→ Task prompt:
Please output exactly the part of the records below that opens with the line containing "Contact (951, 228)" and closes with the line containing "[Increment] (928, 734)", both lines included, and nothing else.

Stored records
Content starts
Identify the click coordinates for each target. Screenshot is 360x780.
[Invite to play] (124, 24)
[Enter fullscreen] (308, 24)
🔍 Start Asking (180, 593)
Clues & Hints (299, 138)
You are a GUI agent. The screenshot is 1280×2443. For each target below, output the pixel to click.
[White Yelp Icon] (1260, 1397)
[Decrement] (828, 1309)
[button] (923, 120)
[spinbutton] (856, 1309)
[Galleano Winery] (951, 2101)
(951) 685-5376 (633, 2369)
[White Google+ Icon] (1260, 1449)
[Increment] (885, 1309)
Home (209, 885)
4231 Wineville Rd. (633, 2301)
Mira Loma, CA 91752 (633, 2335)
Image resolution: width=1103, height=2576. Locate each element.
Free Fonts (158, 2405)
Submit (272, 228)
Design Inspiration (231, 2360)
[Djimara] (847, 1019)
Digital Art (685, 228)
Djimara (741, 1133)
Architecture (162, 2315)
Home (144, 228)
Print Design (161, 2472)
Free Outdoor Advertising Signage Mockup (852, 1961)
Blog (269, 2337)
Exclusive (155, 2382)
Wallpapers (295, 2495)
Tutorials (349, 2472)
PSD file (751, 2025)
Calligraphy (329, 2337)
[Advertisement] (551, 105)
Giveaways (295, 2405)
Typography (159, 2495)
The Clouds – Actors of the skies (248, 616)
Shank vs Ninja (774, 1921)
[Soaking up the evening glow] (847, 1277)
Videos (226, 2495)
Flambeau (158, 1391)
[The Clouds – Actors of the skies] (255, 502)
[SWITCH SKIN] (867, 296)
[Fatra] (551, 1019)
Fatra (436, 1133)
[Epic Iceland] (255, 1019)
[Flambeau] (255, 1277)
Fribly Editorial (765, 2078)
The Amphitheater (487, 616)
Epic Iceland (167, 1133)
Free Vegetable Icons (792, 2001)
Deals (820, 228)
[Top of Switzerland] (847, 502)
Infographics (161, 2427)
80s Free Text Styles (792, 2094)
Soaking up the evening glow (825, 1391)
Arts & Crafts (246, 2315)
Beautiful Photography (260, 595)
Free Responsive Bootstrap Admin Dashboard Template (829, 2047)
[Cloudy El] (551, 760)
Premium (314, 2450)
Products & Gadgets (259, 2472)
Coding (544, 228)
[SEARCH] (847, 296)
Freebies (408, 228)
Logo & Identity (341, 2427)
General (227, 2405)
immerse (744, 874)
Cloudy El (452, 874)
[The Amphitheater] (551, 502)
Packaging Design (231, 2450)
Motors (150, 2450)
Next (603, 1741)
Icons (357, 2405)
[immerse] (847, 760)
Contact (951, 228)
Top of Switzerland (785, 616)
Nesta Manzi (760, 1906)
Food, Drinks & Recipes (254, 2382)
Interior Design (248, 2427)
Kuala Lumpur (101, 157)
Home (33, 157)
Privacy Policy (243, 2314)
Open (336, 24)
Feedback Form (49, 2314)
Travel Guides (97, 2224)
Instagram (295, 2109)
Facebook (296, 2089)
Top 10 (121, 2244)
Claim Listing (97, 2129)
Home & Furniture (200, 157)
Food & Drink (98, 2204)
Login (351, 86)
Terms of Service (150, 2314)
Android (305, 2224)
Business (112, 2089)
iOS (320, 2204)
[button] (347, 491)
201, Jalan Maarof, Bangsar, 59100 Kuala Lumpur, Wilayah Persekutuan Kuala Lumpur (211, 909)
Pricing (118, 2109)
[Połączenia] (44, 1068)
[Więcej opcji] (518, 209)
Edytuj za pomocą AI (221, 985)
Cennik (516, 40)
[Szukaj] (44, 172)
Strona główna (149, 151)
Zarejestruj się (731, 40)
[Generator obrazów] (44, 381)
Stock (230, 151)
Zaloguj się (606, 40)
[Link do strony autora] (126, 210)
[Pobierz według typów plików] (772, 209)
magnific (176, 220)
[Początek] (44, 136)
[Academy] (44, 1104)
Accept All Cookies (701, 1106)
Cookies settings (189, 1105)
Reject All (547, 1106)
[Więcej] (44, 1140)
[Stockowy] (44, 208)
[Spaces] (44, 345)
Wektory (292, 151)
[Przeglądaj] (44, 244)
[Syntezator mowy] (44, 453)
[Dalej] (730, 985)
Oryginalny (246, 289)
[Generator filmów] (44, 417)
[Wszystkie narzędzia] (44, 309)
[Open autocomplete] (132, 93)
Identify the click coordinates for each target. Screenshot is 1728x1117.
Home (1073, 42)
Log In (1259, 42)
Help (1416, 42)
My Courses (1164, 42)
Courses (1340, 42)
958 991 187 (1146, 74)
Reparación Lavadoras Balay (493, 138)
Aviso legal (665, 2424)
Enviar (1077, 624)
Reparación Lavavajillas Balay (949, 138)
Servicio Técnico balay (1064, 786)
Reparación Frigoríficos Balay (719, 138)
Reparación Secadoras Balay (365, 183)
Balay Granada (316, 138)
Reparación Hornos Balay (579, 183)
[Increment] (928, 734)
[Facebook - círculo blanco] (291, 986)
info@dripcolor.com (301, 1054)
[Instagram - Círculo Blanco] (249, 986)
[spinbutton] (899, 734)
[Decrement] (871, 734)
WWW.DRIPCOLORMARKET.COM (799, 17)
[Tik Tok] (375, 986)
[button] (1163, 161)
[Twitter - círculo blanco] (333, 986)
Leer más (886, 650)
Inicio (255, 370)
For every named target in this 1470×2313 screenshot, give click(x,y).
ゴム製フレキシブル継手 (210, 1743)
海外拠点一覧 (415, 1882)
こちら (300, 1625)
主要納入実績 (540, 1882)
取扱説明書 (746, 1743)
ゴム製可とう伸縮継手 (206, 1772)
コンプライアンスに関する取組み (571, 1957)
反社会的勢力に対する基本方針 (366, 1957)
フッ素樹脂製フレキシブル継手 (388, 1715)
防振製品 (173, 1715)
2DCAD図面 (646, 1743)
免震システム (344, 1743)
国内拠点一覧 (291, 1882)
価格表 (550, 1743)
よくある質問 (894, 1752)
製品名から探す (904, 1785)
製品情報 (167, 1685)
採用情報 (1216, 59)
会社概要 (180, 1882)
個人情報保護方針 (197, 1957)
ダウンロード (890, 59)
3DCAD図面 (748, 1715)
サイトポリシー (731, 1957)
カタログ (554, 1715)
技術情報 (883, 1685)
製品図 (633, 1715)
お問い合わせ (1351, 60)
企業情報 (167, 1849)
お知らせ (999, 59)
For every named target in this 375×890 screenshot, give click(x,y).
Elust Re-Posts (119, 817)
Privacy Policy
Content ends
→ Task response:
Contact (951, 228)
Top of Switzerland (785, 616)
Nesta Manzi (760, 1906)
Food, Drinks & Recipes (254, 2382)
Interior Design (248, 2427)
Kuala Lumpur (101, 157)
Home (33, 157)
Privacy Policy (243, 2314)
Open (336, 24)
Feedback Form (49, 2314)
Travel Guides (97, 2224)
Instagram (295, 2109)
Facebook (296, 2089)
Top 10 (121, 2244)
Claim Listing (97, 2129)
Home & Furniture (200, 157)
Food & Drink (98, 2204)
Login (351, 86)
Terms of Service (150, 2314)
Android (305, 2224)
Business (112, 2089)
iOS (320, 2204)
[button] (347, 491)
201, Jalan Maarof, Bangsar, 59100 Kuala Lumpur, Wilayah Persekutuan Kuala Lumpur (211, 909)
Pricing (118, 2109)
[Połączenia] (44, 1068)
[Więcej opcji] (518, 209)
Edytuj za pomocą AI (221, 985)
Cennik (516, 40)
[Szukaj] (44, 172)
Strona główna (149, 151)
Zarejestruj się (731, 40)
[Generator obrazów] (44, 381)
Stock (230, 151)
Zaloguj się (606, 40)
[Link do strony autora] (126, 210)
[Pobierz według typów plików] (772, 209)
magnific (176, 220)
[Początek] (44, 136)
[Academy] (44, 1104)
Accept All Cookies (701, 1106)
Cookies settings (189, 1105)
Reject All (547, 1106)
[Więcej] (44, 1140)
[Stockowy] (44, 208)
[Spaces] (44, 345)
Wektory (292, 151)
[Przeglądaj] (44, 244)
[Syntezator mowy] (44, 453)
[Dalej] (730, 985)
Oryginalny (246, 289)
[Generator filmów] (44, 417)
[Wszystkie narzędzia] (44, 309)
[Open autocomplete] (132, 93)
Identify the click coordinates for each target. Screenshot is 1728x1117.
Home (1073, 42)
Log In (1259, 42)
Help (1416, 42)
My Courses (1164, 42)
Courses (1340, 42)
958 991 187 (1146, 74)
Reparación Lavadoras Balay (493, 138)
Aviso legal (665, 2424)
Enviar (1077, 624)
Reparación Lavavajillas Balay (949, 138)
Servicio Técnico balay (1064, 786)
Reparación Frigoríficos Balay (719, 138)
Reparación Secadoras Balay (365, 183)
Balay Granada (316, 138)
Reparación Hornos Balay (579, 183)
[Increment] (928, 734)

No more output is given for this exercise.